Sagi Grimberg sagi at grimberg.me
Fri Jul 5 04:48:57 PDT 2024


>> I tend to think that the io timeouts are caused by a bug, not by "non 
>> optimized" code. io timeouts are eternity for this test, which makes me
>> think we have a different issue here.
>
> I did some latency measurements for the send and receive loop, and 
> found that we are in fact starved by the receive side. The sending 
> side is pretty well limited by the 'deadline' setting, but the 
> receiving side has no such precaution, and I have seen per-queue 
> receive latencies of over 5 milliseconds.
> The worrying thing here was that only individual queues have been 
> affected; most queues had the expected latency of around 50usecs, but
> some really went over the top with 1000s of usecs.
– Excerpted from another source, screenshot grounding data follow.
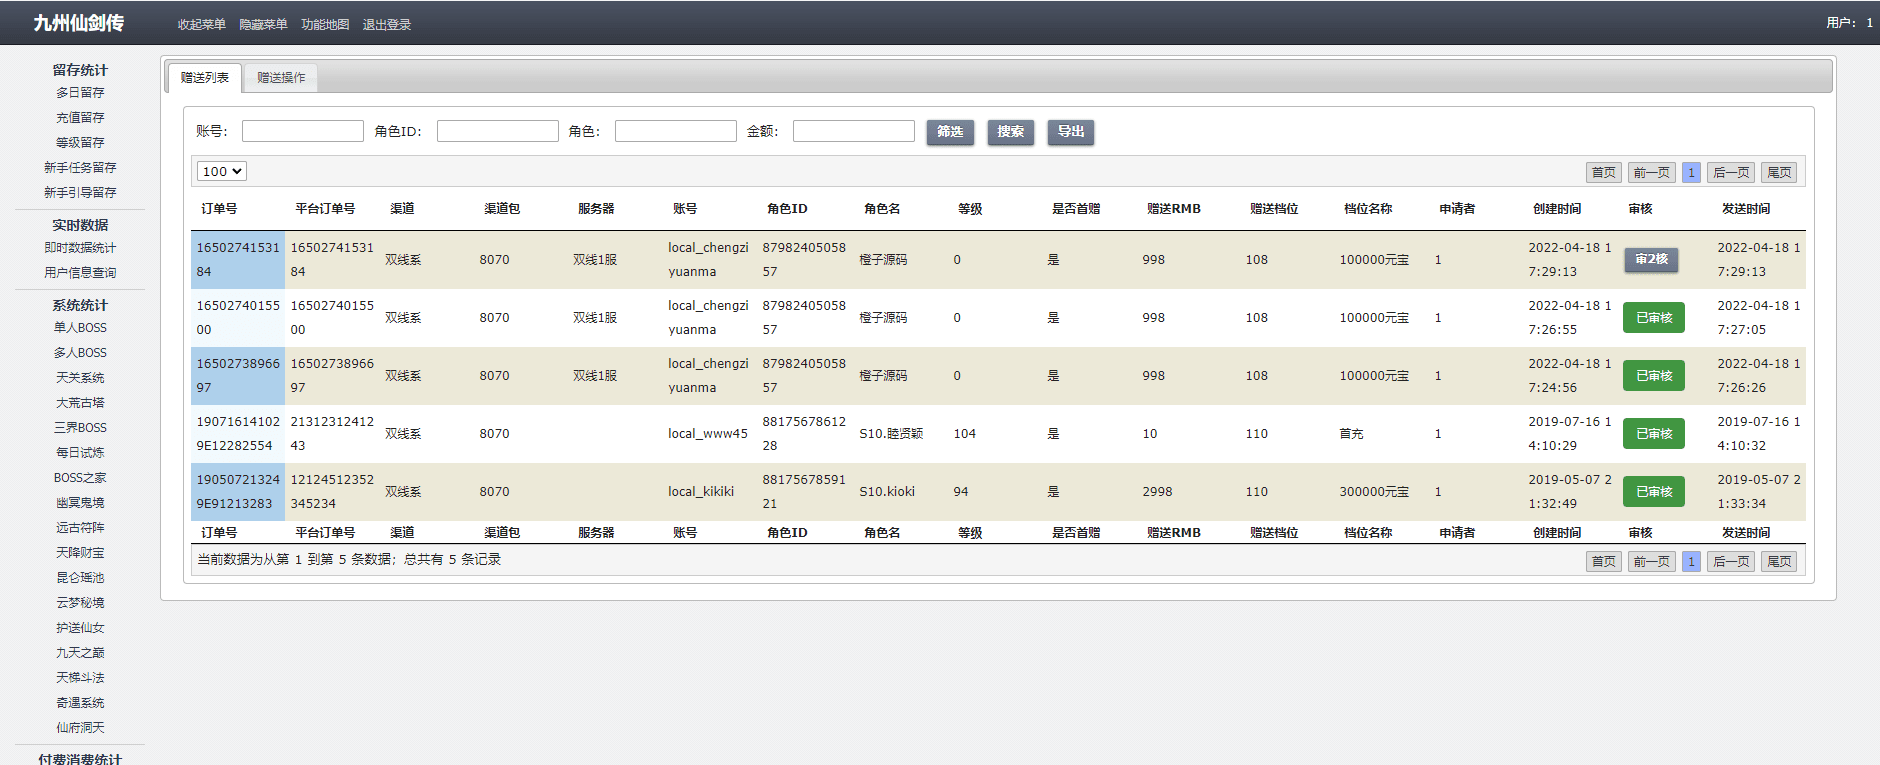
Task: Go to 用户信息查询 in the sidebar
Action: click(x=80, y=273)
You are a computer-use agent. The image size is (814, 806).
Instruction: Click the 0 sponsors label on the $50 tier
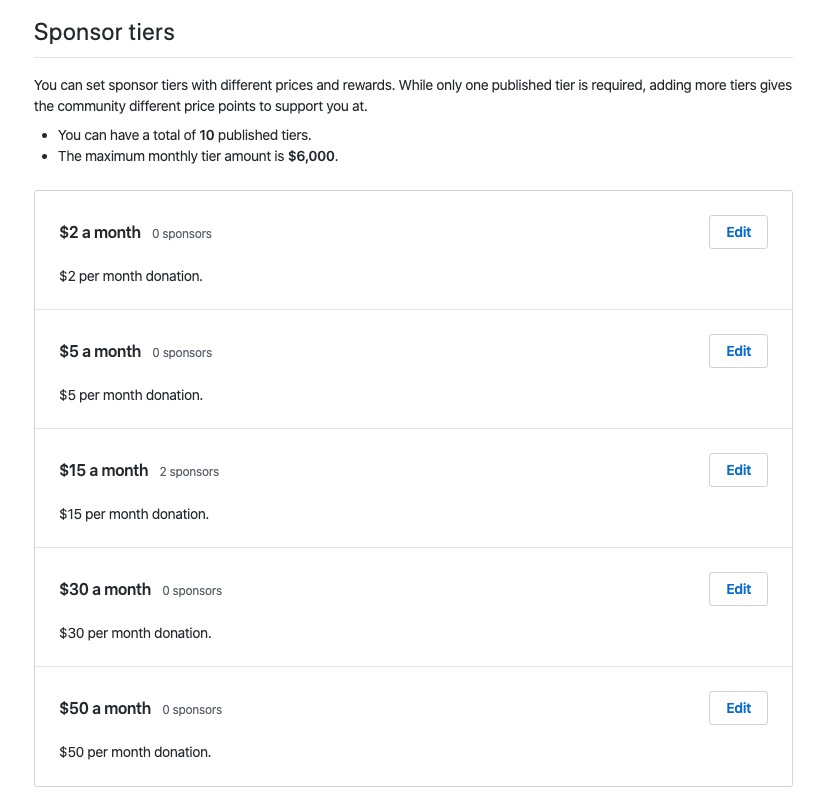pos(192,709)
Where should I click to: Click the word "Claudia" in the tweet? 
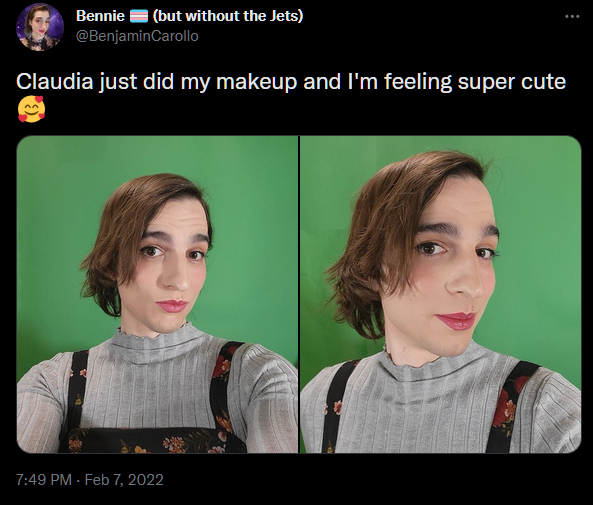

And these were the
> queues which were generating I/O timeouts.
>
> I have now modified the deadline method to cover both receive and 
> sending side, and the results were pretty good; timeouts are gone and
> even the overall performance for the 4 subsystem case has gone up.
>
> Will be posting an updated patchset shortly.

That is good to get some confirmation. I'll wait to see your patch 
(assuming that you added
count limit to the desc passed to read_sock?)

btw, the count doesn't need to be byte granular, it can also store 
jiffies and check time.
However, I'd prefer to keep it to byte count such that we can leverage 
it to do one call
directly in nvme_tcp_data_ready().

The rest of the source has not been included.